Records supplied
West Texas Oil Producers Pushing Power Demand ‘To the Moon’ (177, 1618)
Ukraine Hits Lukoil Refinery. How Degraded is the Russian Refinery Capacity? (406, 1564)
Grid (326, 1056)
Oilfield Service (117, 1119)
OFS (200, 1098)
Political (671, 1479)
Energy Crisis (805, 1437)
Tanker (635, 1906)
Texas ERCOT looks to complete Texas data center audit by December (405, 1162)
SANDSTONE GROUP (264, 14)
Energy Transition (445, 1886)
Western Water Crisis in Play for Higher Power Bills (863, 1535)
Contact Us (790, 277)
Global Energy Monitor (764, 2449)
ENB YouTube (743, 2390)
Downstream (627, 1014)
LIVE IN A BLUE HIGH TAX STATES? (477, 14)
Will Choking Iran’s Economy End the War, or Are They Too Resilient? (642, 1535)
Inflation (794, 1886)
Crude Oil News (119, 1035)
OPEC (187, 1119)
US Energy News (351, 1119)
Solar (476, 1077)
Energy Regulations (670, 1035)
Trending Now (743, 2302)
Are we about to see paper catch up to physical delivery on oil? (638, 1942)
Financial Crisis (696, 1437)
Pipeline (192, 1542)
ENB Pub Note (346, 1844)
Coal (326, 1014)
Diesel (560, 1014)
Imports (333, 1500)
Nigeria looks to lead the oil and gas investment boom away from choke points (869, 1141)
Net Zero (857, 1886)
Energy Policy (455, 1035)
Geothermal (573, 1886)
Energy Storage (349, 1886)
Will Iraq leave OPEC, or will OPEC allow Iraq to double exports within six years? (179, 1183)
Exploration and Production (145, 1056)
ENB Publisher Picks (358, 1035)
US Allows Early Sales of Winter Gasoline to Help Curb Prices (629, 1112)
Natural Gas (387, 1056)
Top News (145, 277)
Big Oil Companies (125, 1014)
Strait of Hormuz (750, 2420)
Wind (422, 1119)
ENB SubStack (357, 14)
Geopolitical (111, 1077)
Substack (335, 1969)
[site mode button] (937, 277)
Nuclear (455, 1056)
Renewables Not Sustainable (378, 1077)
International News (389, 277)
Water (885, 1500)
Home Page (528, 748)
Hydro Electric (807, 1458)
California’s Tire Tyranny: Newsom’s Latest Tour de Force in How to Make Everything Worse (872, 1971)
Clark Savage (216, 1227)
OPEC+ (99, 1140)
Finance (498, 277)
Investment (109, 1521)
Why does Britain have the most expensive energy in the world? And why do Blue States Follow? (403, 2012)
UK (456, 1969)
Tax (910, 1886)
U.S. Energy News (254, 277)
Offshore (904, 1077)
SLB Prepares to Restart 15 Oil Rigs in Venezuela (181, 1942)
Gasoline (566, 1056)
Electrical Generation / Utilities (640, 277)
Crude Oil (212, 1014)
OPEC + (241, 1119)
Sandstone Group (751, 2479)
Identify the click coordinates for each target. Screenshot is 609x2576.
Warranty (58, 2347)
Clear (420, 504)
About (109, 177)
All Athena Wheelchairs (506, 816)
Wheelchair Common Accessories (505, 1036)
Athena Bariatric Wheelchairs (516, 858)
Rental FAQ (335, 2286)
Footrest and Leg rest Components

What the task requires
Copy the records above exactly.

Response to the exercise
West Texas Oil Producers Pushing Power Demand ‘To the Moon’ (177, 1618)
Ukraine Hits Lukoil Refinery. How Degraded is the Russian Refinery Capacity? (406, 1564)
Grid (326, 1056)
Oilfield Service (117, 1119)
OFS (200, 1098)
Political (671, 1479)
Energy Crisis (805, 1437)
Tanker (635, 1906)
Texas ERCOT looks to complete Texas data center audit by December (405, 1162)
SANDSTONE GROUP (264, 14)
Energy Transition (445, 1886)
Western Water Crisis in Play for Higher Power Bills (863, 1535)
Contact Us (790, 277)
Global Energy Monitor (764, 2449)
ENB YouTube (743, 2390)
Downstream (627, 1014)
LIVE IN A BLUE HIGH TAX STATES? (477, 14)
Will Choking Iran’s Economy End the War, or Are They Too Resilient? (642, 1535)
Inflation (794, 1886)
Crude Oil News (119, 1035)
OPEC (187, 1119)
US Energy News (351, 1119)
Solar (476, 1077)
Energy Regulations (670, 1035)
Trending Now (743, 2302)
Are we about to see paper catch up to physical delivery on oil? (638, 1942)
Financial Crisis (696, 1437)
Pipeline (192, 1542)
ENB Pub Note (346, 1844)
Coal (326, 1014)
Diesel (560, 1014)
Imports (333, 1500)
Nigeria looks to lead the oil and gas investment boom away from choke points (869, 1141)
Net Zero (857, 1886)
Energy Policy (455, 1035)
Geothermal (573, 1886)
Energy Storage (349, 1886)
Will Iraq leave OPEC, or will OPEC allow Iraq to double exports within six years? (179, 1183)
Exploration and Production (145, 1056)
ENB Publisher Picks (358, 1035)
US Allows Early Sales of Winter Gasoline to Help Curb Prices (629, 1112)
Natural Gas (387, 1056)
Top News (145, 277)
Big Oil Companies (125, 1014)
Strait of Hormuz (750, 2420)
Wind (422, 1119)
ENB SubStack (357, 14)
Geopolitical (111, 1077)
Substack (335, 1969)
[site mode button] (937, 277)
Nuclear (455, 1056)
Renewables Not Sustainable (378, 1077)
International News (389, 277)
Water (885, 1500)
Home Page (528, 748)
Hydro Electric (807, 1458)
California’s Tire Tyranny: Newsom’s Latest Tour de Force in How to Make Everything Worse (872, 1971)
Clark Savage (216, 1227)
OPEC+ (99, 1140)
Finance (498, 277)
Investment (109, 1521)
Why does Britain have the most expensive energy in the world? And why do Blue States Follow? (403, 2012)
UK (456, 1969)
Tax (910, 1886)
U.S. Energy News (254, 277)
Offshore (904, 1077)
SLB Prepares to Restart 15 Oil Rigs in Venezuela (181, 1942)
Gasoline (566, 1056)
Electrical Generation / Utilities (640, 277)
Crude Oil (212, 1014)
OPEC + (241, 1119)
Sandstone Group (751, 2479)
Identify the click coordinates for each target. Screenshot is 609x2576.
Warranty (58, 2347)
Clear (420, 504)
About (109, 177)
All Athena Wheelchairs (506, 816)
Wheelchair Common Accessories (505, 1036)
Athena Bariatric Wheelchairs (516, 858)
Rental FAQ (335, 2286)
Footrest and Leg rest Components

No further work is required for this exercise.